+++ Extracted data
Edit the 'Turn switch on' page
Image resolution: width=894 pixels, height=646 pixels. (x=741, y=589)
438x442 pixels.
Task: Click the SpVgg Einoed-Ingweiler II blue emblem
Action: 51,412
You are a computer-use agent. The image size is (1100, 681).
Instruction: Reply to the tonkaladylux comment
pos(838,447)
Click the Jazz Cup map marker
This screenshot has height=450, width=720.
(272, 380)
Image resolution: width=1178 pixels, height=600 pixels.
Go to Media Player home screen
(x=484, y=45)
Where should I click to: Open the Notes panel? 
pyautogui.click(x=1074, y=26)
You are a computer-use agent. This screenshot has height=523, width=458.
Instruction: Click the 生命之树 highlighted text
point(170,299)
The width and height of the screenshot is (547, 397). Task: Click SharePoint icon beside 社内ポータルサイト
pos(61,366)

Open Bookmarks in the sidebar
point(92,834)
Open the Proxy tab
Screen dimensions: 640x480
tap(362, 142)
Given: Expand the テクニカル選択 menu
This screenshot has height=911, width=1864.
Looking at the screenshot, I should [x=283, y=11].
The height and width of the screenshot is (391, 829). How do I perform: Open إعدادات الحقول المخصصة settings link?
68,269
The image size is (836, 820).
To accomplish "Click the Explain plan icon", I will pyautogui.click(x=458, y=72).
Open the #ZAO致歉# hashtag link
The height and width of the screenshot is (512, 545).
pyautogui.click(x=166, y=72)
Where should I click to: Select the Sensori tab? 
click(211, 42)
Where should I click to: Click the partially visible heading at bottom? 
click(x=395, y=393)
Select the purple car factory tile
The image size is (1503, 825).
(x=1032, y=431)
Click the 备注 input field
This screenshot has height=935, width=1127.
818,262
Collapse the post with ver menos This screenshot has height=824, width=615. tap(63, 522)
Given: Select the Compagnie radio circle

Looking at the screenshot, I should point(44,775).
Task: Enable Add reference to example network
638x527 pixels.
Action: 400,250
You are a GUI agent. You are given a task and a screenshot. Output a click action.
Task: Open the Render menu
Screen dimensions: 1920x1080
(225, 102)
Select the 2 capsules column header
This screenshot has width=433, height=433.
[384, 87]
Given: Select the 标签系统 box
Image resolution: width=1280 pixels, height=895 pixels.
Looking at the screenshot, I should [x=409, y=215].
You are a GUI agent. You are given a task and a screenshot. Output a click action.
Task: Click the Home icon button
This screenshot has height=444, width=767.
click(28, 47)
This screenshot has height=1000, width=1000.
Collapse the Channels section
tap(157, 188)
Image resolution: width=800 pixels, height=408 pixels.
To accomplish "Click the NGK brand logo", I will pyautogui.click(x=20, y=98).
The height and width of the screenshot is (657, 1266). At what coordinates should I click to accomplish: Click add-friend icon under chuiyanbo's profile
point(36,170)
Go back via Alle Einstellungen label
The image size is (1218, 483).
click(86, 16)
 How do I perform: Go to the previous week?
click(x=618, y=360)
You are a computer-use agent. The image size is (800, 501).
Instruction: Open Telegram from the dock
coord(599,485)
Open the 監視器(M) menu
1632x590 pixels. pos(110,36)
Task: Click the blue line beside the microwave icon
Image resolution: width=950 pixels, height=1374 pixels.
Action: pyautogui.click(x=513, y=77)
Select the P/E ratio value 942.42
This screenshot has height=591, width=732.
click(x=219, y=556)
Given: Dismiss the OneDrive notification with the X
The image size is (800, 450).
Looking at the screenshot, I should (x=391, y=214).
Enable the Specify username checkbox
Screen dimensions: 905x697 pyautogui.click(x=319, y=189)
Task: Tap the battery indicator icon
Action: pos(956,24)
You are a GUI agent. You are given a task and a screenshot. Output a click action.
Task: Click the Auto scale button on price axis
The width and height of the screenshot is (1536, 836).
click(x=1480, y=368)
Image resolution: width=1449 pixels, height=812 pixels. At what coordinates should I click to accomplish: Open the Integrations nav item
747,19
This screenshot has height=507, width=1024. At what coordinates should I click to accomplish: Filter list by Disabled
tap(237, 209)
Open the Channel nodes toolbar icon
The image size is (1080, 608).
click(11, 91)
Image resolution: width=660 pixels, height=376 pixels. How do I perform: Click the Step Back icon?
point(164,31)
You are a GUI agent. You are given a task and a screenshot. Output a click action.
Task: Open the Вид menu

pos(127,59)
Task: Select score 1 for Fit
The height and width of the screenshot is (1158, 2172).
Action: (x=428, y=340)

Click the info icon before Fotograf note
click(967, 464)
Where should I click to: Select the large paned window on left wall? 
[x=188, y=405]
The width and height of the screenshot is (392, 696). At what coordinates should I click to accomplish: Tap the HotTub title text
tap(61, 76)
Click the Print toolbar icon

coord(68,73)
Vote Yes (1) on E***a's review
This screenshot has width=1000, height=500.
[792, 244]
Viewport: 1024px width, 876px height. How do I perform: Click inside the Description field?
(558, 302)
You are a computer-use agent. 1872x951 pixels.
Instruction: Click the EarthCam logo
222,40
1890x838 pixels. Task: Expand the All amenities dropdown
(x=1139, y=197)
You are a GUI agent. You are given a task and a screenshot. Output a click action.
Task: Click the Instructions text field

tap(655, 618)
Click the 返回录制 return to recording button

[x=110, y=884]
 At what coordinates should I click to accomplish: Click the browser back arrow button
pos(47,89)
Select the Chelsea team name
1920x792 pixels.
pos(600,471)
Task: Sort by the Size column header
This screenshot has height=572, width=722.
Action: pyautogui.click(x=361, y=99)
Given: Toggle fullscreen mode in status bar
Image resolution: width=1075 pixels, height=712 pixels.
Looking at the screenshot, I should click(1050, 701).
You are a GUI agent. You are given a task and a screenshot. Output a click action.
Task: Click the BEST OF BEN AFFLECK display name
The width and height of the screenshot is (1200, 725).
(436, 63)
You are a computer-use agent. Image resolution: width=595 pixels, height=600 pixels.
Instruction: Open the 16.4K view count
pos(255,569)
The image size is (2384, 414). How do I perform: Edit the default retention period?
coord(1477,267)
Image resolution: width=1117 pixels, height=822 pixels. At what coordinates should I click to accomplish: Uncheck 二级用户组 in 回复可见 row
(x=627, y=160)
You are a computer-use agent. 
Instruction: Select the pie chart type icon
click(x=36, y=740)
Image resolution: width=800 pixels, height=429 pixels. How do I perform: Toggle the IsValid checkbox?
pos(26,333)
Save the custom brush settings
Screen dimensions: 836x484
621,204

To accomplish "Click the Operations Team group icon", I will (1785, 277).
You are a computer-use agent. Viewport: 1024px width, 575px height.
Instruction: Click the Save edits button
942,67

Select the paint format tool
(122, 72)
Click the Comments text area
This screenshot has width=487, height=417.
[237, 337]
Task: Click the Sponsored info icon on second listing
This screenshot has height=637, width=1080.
++++++
[Task statement]:
Copy only the lines in the listing that contain "with".

[Response]:
Collapse the post with ver menos This screenshot has height=824, width=615. tap(63, 522)
Given: Dismiss the OneDrive notification with the X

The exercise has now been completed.